Fifth meeting on SciML

crop science
speakers

Sjoerd Boersma and Fakirah Rifanti Maulana

date

June 8, 2023

Our fifth meeting will be in room ‘Gaia 1’ of the Gaia-building, on the 8th of June from 9-12 am. We will have interesting presentations by Sjoerd Boersma and by Fakirah Rifanti Maulana.

Abstract of presentation Sjoerd Boersma

Crops can develop under controlled conditions in a greenhouse. The control objective is to minimize energy use per kilogram yield (efficiency) by controlling the greenhouse’s climate. Nonlinear model predictive control (NMPC) is a paradigm that can be used for such an objective. For this, a greenhouse and crop model that is suitable for including in an optimization is required. These models are rare and mostly not well validated due to a lack of available data. There are however more precise and complex greenhouse and crop simulators available. These are not suitable for being included in an optimization though can generate relatively realistic data via scenario studies. In this preliminary study, such a simulator is used to generate data. A dynamical nonlinear neural network is fitted on this data and the validated model is consequently used to optimize the 1-day ahead future control signals that maximize the greenhouse’s 1-day ahead future efficiency.
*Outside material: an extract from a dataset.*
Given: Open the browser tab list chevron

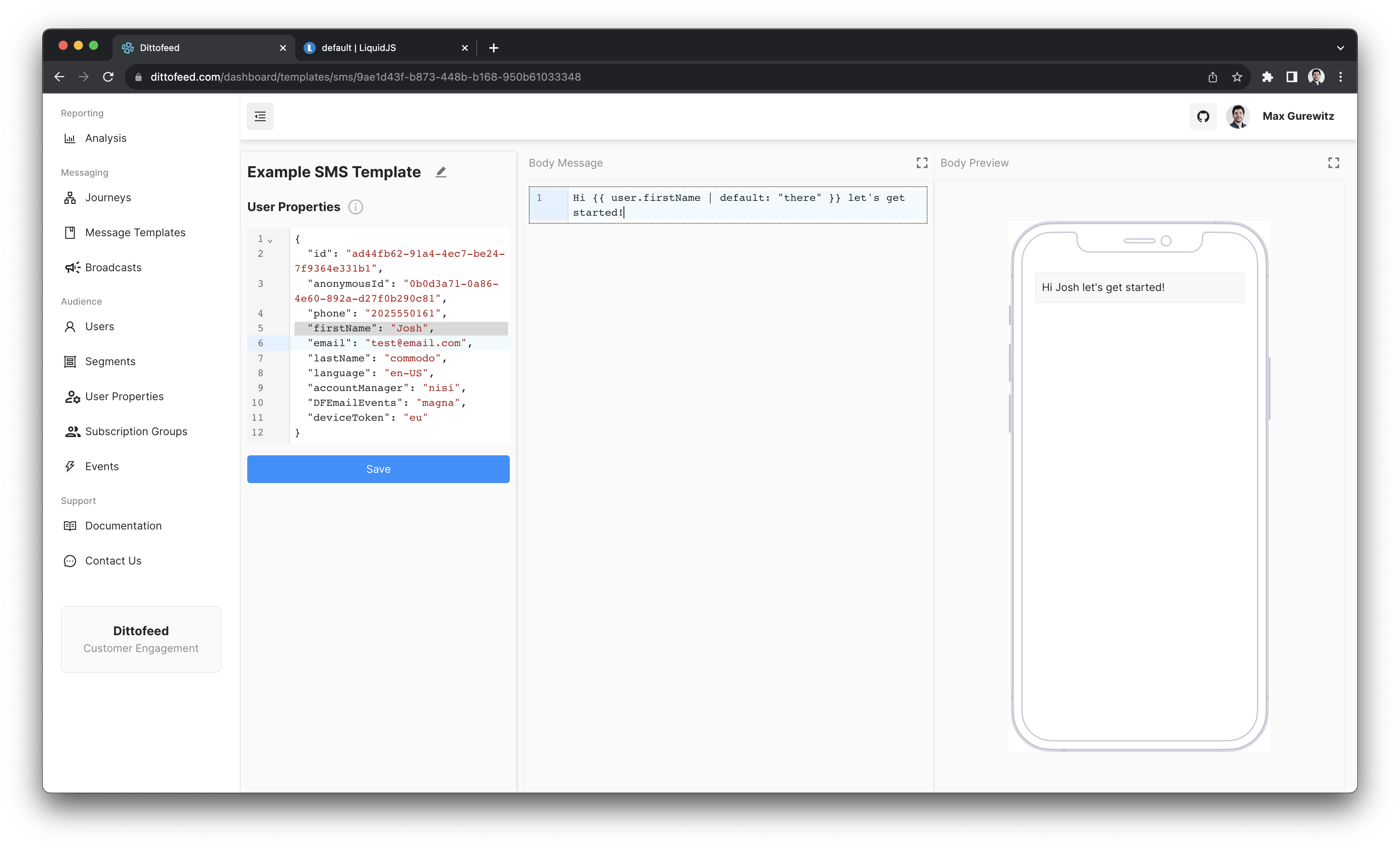Looking at the screenshot, I should tap(1340, 48).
Abstract of presentation Fakirah Rifanti Maulana

Greenhouse climate control hinges upon an accurate, concise, and easily interpretable mathematical model. However, the intricate nonlinearities inherent in greenhouse-crop dynamic systems pose significant challenges when designing an effective model-based controller. In this study, our objective is to explore advanced machine-learning approaches for identifying the dynamic model of a lettuce greenhouse. The presented approach is built upon the so-called Parallel-Implicit Sparse Identification of Nonlinear Dynamics (SINDy-PI) method, which leverages sparse regression to extract the most parsimonious governing physical equations from data.

SINDy-PI applied to a lettuce greenhouse system.